If you ever tried to come up with a list of possible PPC keywords for your business, you might have wondered about questions like ‘Do I need to use the words in singular and plural as separate keywords? Would having ‘online shop’ as a keyword also include ‘online shopping’? Can Google recognise that ‘Children’s’ and ‘Kids’ means the same? Do I need to come up with every single search term I can think of so that my ad gets shown for those search queries? If so, is that what PPC executives do all day long?’ Thankfully, Google has saved us all a lot of time and introduced keyword match types which let us choose how much control we want over the search terms that our ads appear for and how much freedom we leave for Google to decide when our ads are relevant.

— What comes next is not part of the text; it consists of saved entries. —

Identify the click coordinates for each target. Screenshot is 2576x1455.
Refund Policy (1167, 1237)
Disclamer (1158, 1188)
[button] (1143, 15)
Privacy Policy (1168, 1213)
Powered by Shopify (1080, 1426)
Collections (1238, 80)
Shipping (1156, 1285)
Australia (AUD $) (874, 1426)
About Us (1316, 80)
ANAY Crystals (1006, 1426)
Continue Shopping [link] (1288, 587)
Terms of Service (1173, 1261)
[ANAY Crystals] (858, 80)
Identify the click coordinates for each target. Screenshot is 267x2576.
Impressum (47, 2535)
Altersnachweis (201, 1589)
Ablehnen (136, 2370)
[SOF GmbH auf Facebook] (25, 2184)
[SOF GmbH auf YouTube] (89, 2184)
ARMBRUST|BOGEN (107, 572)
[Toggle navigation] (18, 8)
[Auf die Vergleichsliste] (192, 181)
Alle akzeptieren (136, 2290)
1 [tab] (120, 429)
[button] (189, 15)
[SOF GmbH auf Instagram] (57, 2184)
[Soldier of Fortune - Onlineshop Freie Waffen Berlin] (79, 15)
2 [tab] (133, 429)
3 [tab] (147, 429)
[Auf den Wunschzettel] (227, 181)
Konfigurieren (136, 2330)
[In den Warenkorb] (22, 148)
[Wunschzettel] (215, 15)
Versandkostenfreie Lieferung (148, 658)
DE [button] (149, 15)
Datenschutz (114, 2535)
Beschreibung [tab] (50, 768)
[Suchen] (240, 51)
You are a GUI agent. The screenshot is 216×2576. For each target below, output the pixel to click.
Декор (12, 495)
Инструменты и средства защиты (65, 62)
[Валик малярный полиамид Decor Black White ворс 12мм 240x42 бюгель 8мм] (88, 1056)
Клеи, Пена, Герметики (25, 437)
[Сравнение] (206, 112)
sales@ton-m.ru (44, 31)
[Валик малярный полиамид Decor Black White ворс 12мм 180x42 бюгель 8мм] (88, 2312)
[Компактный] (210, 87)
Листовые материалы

If you want to make sure that your ads get shown to the widest audiences possible, broad keyword match is the best choice. If you enter your keywords on broad match, your adverts will be eligible to show not only for the search terms that include one or all of the words in your keyword (in any order), but also terms that Google considers related to them. For example, if you run an online flower shop and bid on the broad matched keyword ‘flowers online’, your ad is also likely to be shown to people who search for ‘roses online’, ‘buy flowers’, ‘birthday flowers’ and so on. This is also where the problem lies – you can’t always predict what search terms Google will consider related to your keywords, so your ad might end up being shown to completely irrelevant audiences. This is how an ad for ‘factoring’ might end up being shown to someone who has been searching for the latest news on ’The X Factor’, and if you’re even more unlucky, that someone will click on it and spend your money.
A match option that offers more control is phrase match. This means that your ads will only be triggered by those searches that contain your selected keywords in it in the same order. There can be other words in the search term as long as they are before or after the keyword phrase, and not in between. For example, ‘flowers online’ on phrase match would trigger the ads to appear if someone was searching for ‘buy flowers online’ or ‘flowers online shop’ but not for ‘tulips online’. Quite a good way to filter out a lot of unnecessary impressions and still have your ads showing for a wide range of searches.
The exact match limits the number of ad impressions even more. If you have a keyword on exact match, your ads will only be shown when that exact search term is entered. If there are any other words in the search term or even a slight difference in spelling, the ads will not be triggered. This means you can be very precise in what terms to target, and if you know your customers well, could lead to a much higher CTR, lower CPC and less competition, however, overusing it will mean your campaign is not reaching all its potential audiences.
To give advertisers even more choice, Google has recently introduced a new, broad modifier, match type. It’s a mix between the broad and exact matches, where you can select which word in the phrase has to always be in the search term so that the ads are triggered, and for which words synonyms are also allowed. Say, if you had an ad group for wedding flowers, you might want your ads to only show for queries that have the word ‘wedding’ in them. Using exact matching for this ad group’s keywords would mean you’d have to try and produce a long list of synonyms related to flowers. The broad modifier match, on the other hand, would still get the same result, just involve a lot less time and risk to miss out on relevant impressions.
All in all, getting the match types and the keywords right is always a bit of a puzzle. Experts who know the types, their effects and how they differ will find it easy or even obvious, but for someone without much knowledge, it might take days of experimenting to get the best possible combination.